Pomijając tę jakże ważną kwestię wychodzenia na zewnątrz, czasem rozmawiając ze znajomymi pochodzącymi z innych części Polski, nie mamy bladego pojęcia o czym do nas mówią. Regionalizmy są nieodłączną częścią kultury i zawsze prowadzą do zaciętych debat nad wyższością ziemniaków nad pyrami.

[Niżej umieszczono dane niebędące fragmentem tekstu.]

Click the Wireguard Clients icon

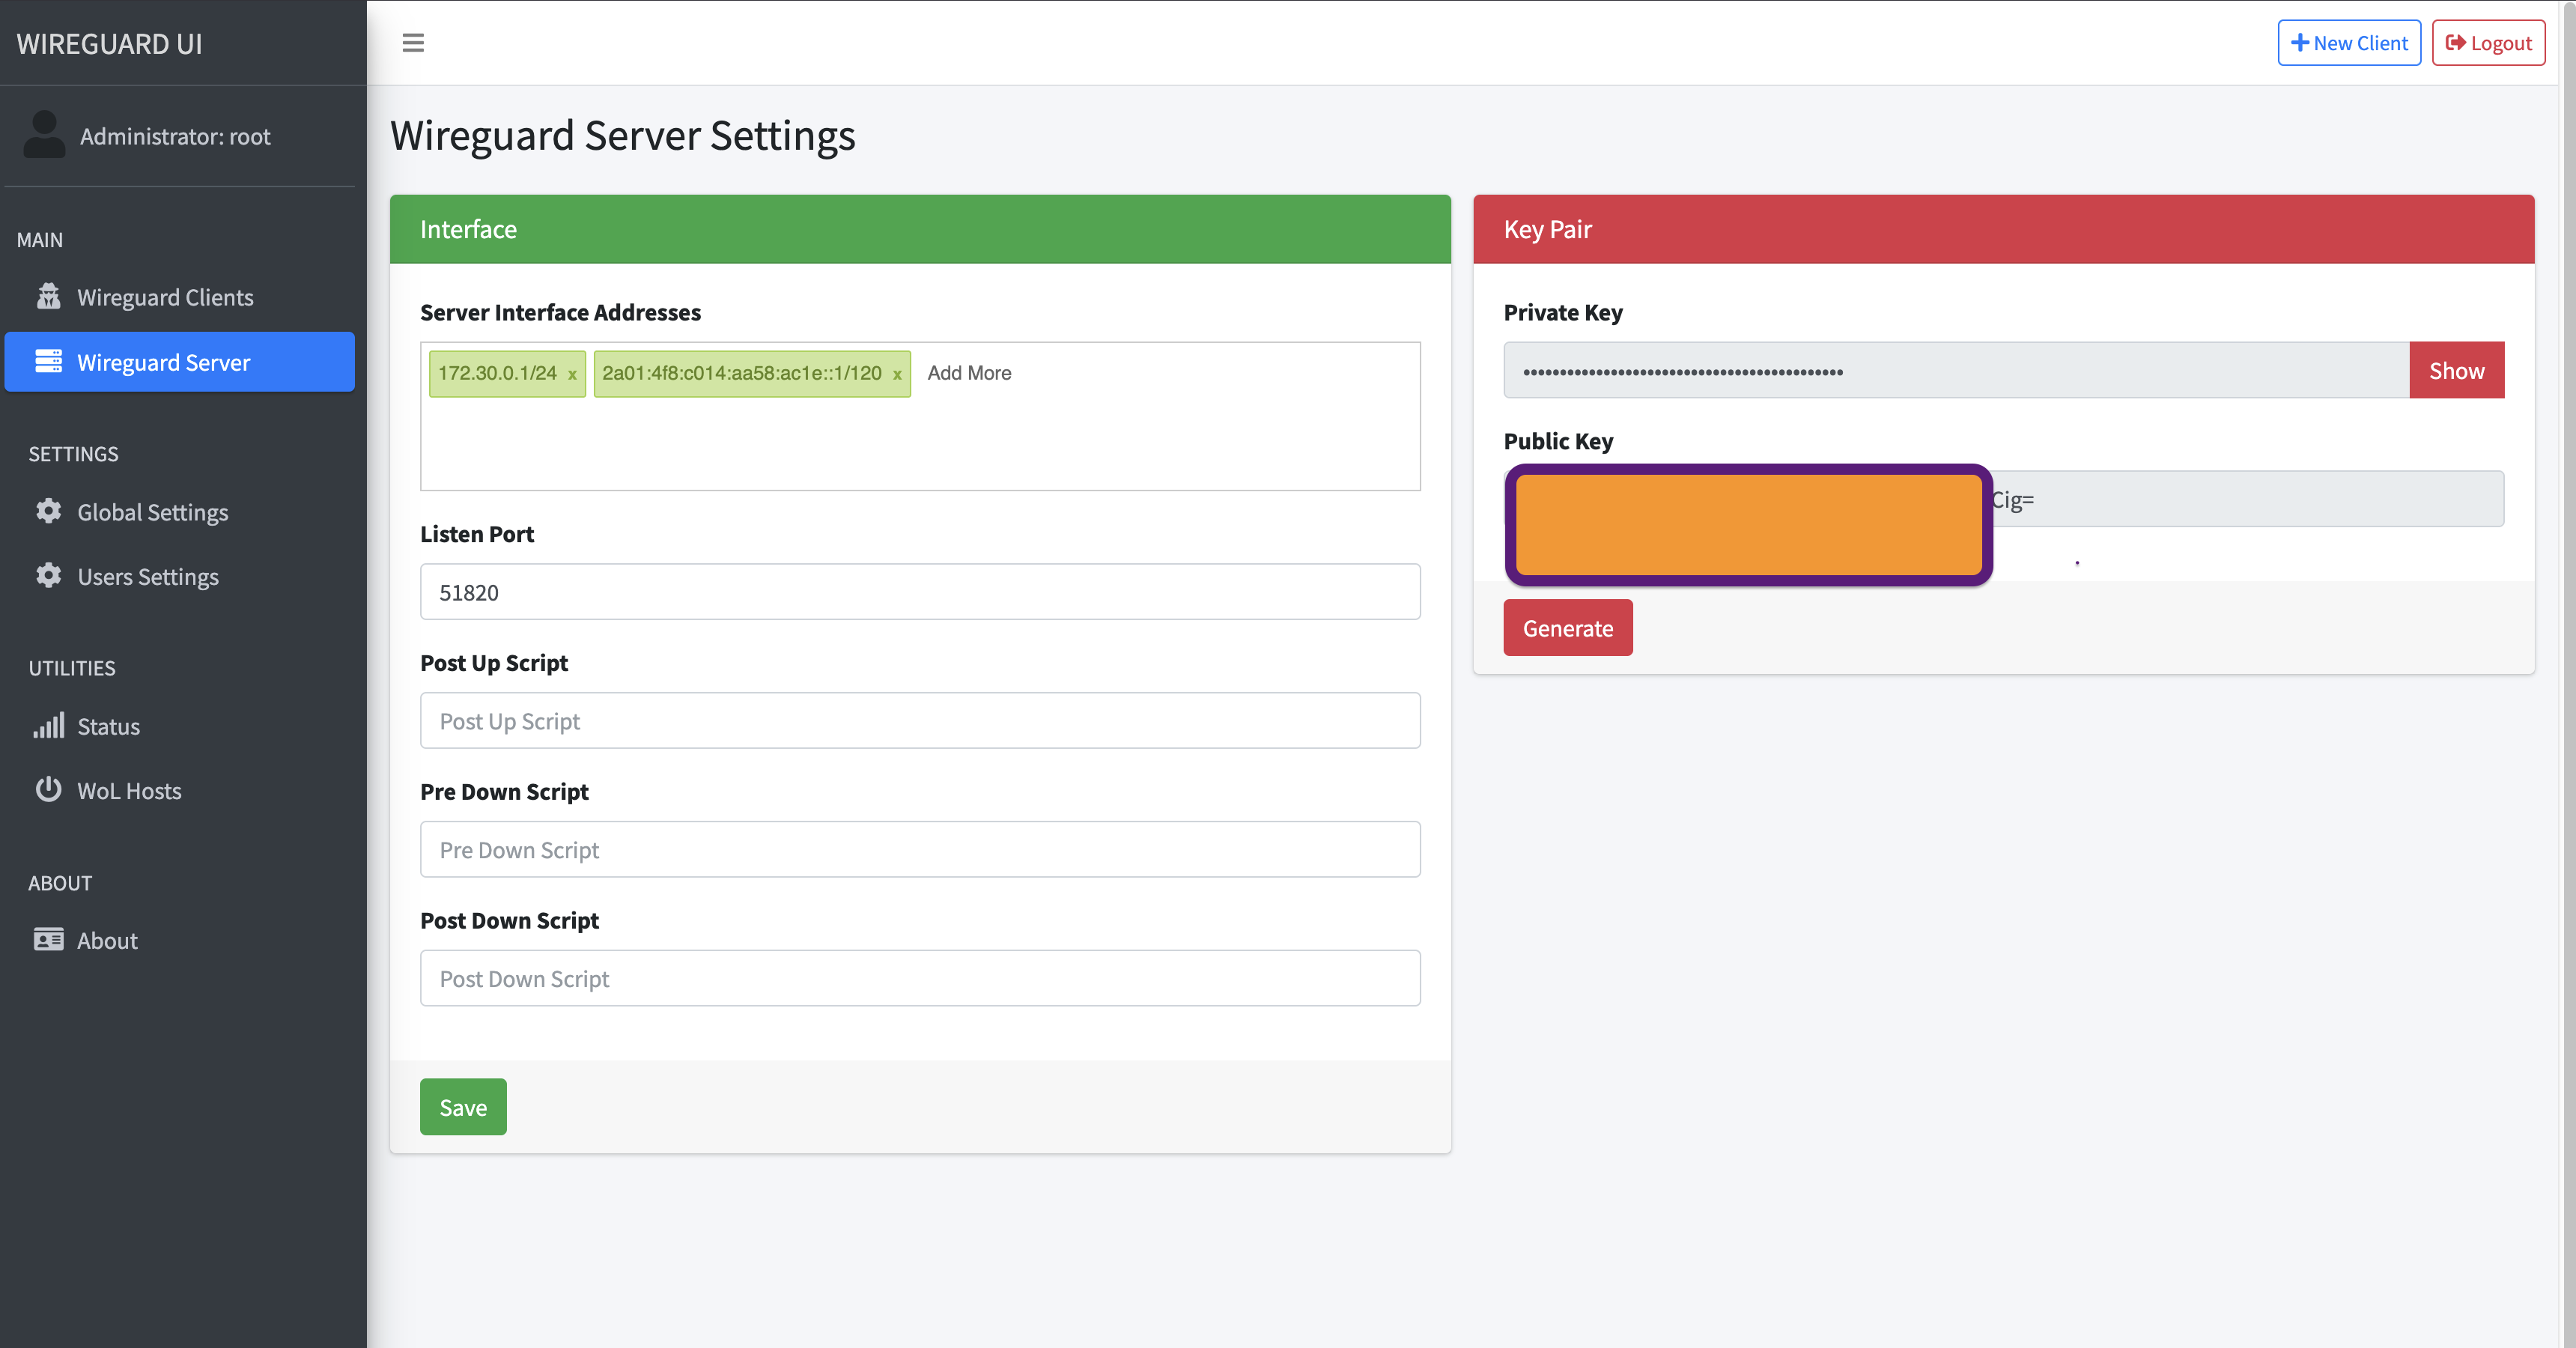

Oto kilka ciekawych regionalizmów z różnych zakątków Polski.
Wrocław
We Wrocławiu zamiast bułek jedzą weki, piechotą nie chodzą, bo raczej na nogach, a kurtki i butów się nie zakłada, ale zawsze ubiera.
Bydgoszcz i Toruń
Gdy coś jest nieprzydatne, zwane jest badziewiem, wszystko można skwitować powiedzeniem jo, a bardziej niż w butach, lubią chodzić na skarpetkach.
Rzeszów
W Rzeszowie kołem, czyli autobusem „0” można się udać na sztangla z solą, którym z pewnością trudno się wypaciać, bo zostawia tylko okruszki. Z kolei po domu lepiej chodzić w pantoflach, niż na bosaka.
Łódź
W Łodzi kwiaty można kupić u badylarza lub też w kwiaciarni, lepiej jednak ich nie zbierać w chynychach i innych krzakach, bo mogą być siajowe i nie wyglądać dobrze. Dzięki migawce dojedzie się do babci na zalewajkę.
Kraków
W Krakowie wszyscy raczej wychodzą na pole, choćby po to, by kuknąć co robią znajomi. A nóż jakaś heca na rynku się szykuje.
Lublin
W Lublinie jeżdżą trajtkami. Ważne jednak, by nie pomylić parówki, bo w tamtym regionie to bagietka, a pierwiastka to krowa i nie ma nic wspólnego z matematyką.
Warszawa
Warszawiacy oczywiście wychodzą na dwór, a jarzyny to włoszczyzna. Ważne jednak, by inni się z tego nie śmieli.
Opole
Mieszkańcy Opola to niezłe giździe, choć dobrzy ludzie i też berają po swojemu.
Gdańsk
W Gdańsku nie jeżdżą tramwajem, bo to przecież bimba. Za parę bejmów lub płacąc kartą można kupić coś ładnego.
Białystok
Sama gwara już nazywa się śledzikowaniem, a akordeon zwany jest harmonią. Wszystko trochę pomieszane, by nie powiedzieć pobełtane.
Katowice
Wystarczy powiedzieć dźwierze były łotwarte do korzon i nikt nie rozumie, a przecież to tylko drzwi były otwarte na oścież.
Kielce
Kielczanie sami siebie nazywają scyzorykami, zamiast kapci noszą trepy, w których zdecydowanie nie chodzą na bazar.
Poznań
W Poznaniu, zamiast okularów noszą bryle, drożdżówki nazywają sznekami, a od pantofli wolą laczki.
Olsztyn
Na piętkę chleba powiedzą skibka, a biedronka została ochrzczona jako bożo krówka.
Szczecin
W Szczecinie, by przypodobać się dobrej szmuli czyli atrakcyjnej kobiecie, many czyli mężczyzna, zakłada swoje cynki, choć niektórzy zdecydowanie wolą określenie mokasyny.